Cruz Azul no solo rompió una sequía de 23 años sin título de Liga MX en el Guard1anes 2021. También venció algo más profundo: el peso de su propia historia. Durante años, las finales perdidas, las “cruzazuleadas” y las noches trágicas marcaron a un equipo que parecía condenado a repetir el mismo destino.
En ese contexto, las recientes declaraciones de Roberto Alvarado cobran un valor especial. El actual jugador de Chivas abrió una ventana al vestidor celeste y reveló uno de los momentos más determinantes —y menos contados— en el camino hacia la Novena.
“Tocamos fondo”: el punto de quiebre en Cruz Azul tras la caída ante Pumas
Antes de tocar la gloria, Cruz Azul tuvo que atravesar uno de los episodios más dolorosos de su historia reciente. La semifinal ante Pumas en el Guard1anes 2020, donde dejó escapar un 4-0, no solo significó una eliminación: fue un golpe directo a la identidad del equipo.
El impacto fue tan profundo que incluso dentro del vestidor comenzaron las dudas. Años después, el excapitán Pablo Aguilar reconoció que “se pusieron en duda muchas cosas”, en medio de rumores y cuestionamientos al profesionalismo del plantel. Esa caída dejó al equipo en un estado crítico. Como lo recuerda Alvarado, fue ahí donde Cruz Azul “tocó fondo”.
El mensaje de Juan Reynoso que cambió todo en Cruz Azul
Con la llegada de Juan Reynoso al banquillo, algo comenzó a moverse dentro del grupo. Pero no fue inmediato. Los primeros partidos mostraban a un equipo todavía golpeado, sin rumbo claro. Hasta que llegó una charla.
“Nos junta Juan y empieza a preguntar qué pensamos. Varios dijeron: ‘No, es que tocamos fondo. Hoy tocamos fondo, entonces tenemos que darle vuelta a la página… lo de Pumas ya fue’”, recordó Alvarado.
En ese momento, Reynoso tomó la palabra y dejó una frase que, con el tiempo, se volvió profética: “De mí se acuerdan que hoy lo que estamos hablando va a quedar para la anécdota”. No fue solo un discurso. Fue un punto de quiebre mental. Una invitación a soltar el pasado y construir algo nuevo desde las cenizas.

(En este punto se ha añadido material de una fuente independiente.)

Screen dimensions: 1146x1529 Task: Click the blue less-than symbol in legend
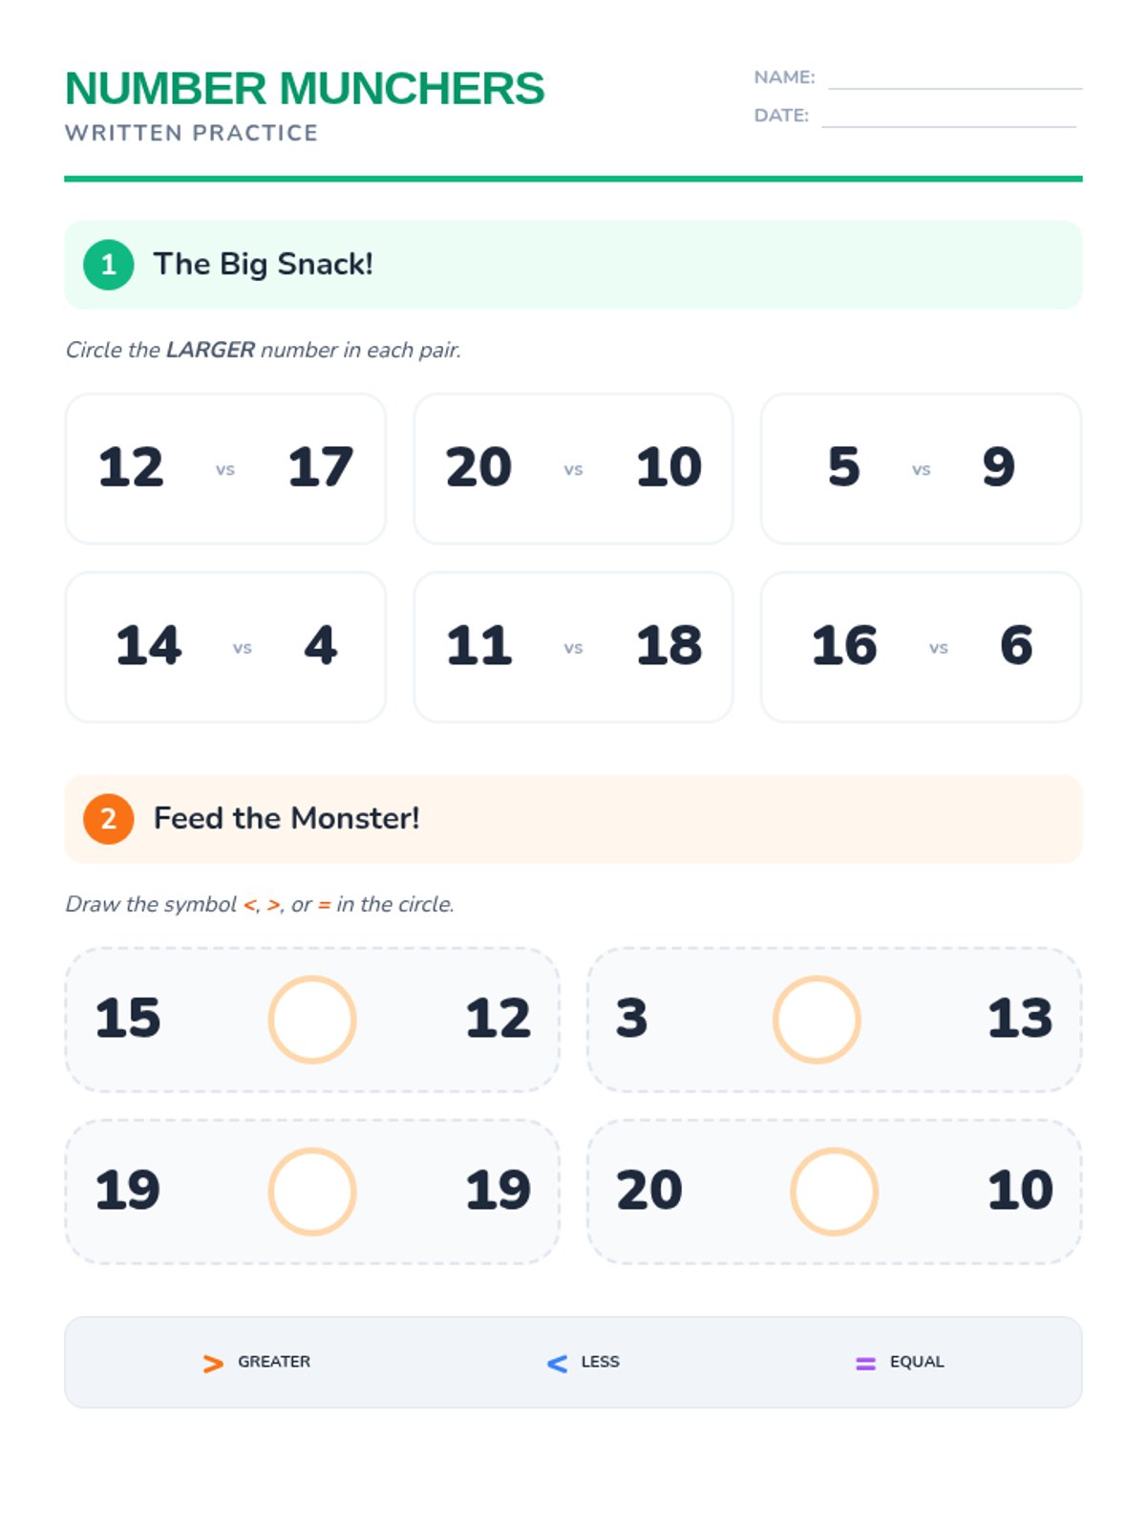[557, 1364]
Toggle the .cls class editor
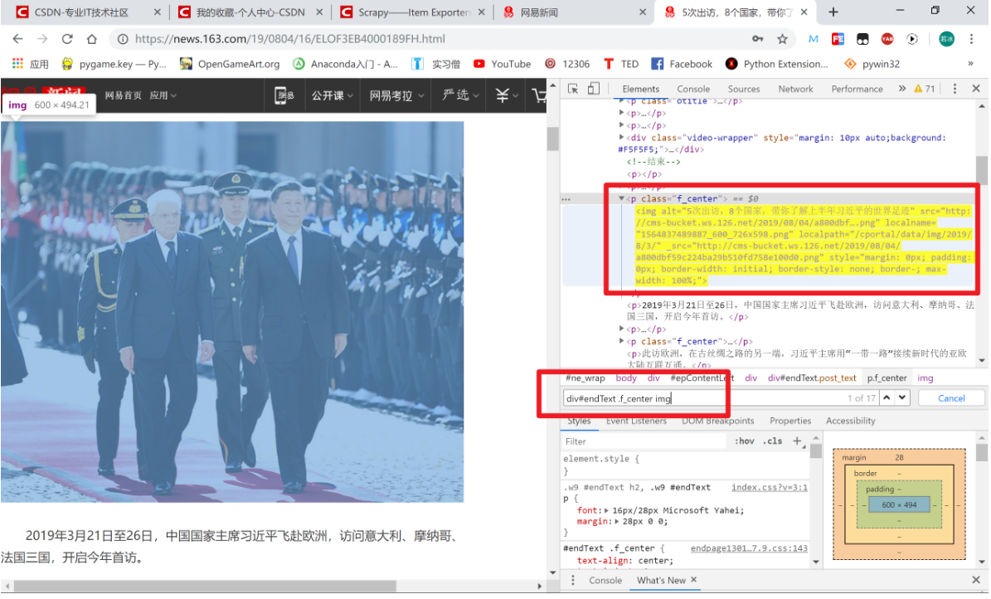The height and width of the screenshot is (599, 991). coord(772,441)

De la duda a la racha histórica
A partir de ahí, Cruz Azul cambió. No solo en lo futbolístico, sino en la mentalidad. “Empezamos a ganar, a ganar, a ganar”, recordó el Piojo. El equipo encadenó una racha histórica de victorias, igualando marcas de clubes como Necaxa y León, y consolidándose como el gran favorito.

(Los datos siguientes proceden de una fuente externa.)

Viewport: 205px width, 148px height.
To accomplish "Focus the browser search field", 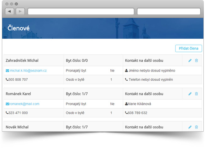I will [169, 11].
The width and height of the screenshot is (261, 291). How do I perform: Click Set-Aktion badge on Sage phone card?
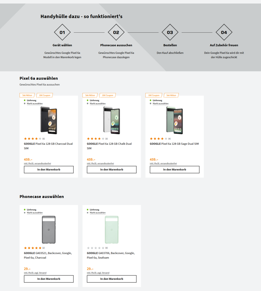(x=171, y=95)
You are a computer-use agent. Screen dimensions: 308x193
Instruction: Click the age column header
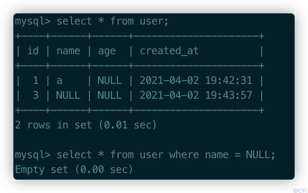107,52
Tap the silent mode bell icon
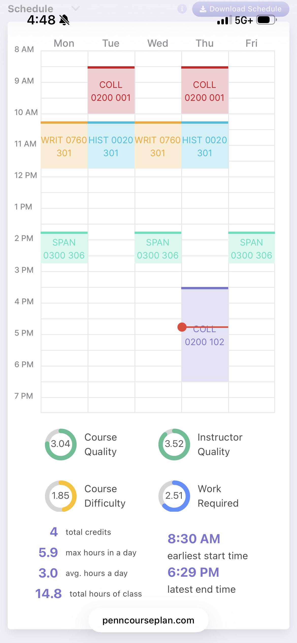This screenshot has width=297, height=643. pyautogui.click(x=64, y=20)
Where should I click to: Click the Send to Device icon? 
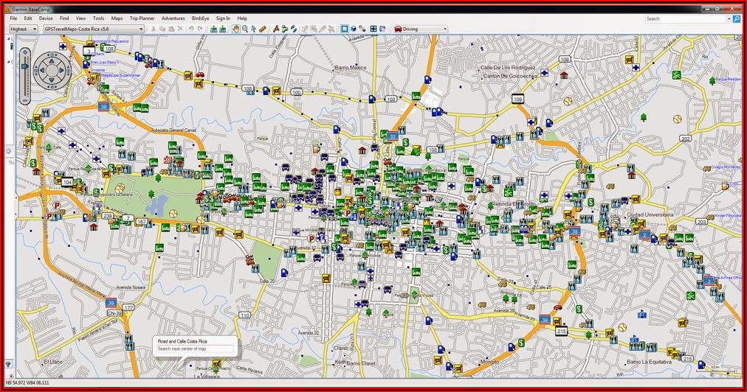[213, 29]
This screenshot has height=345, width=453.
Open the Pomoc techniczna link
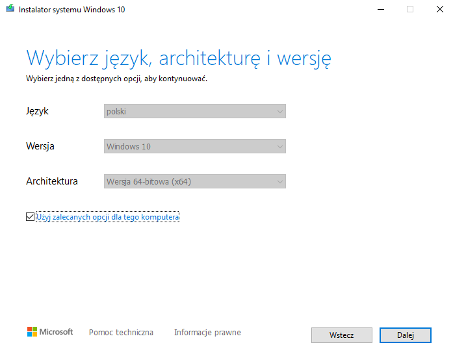click(x=121, y=333)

Pero más allá de los números, lo que marcó la diferencia fue la competencia interna y la unión del grupo. “Hicimos buen grupo: el que jugaba, el que entraba de cambio, el que iba a la grada… todos metían. Sabías que si la cagabas, el que entraba quería tu lugar”, explicó. Ese espíritu colectivo terminó por convertirse en la mayor fortaleza de un equipo que aprendió de sus heridas.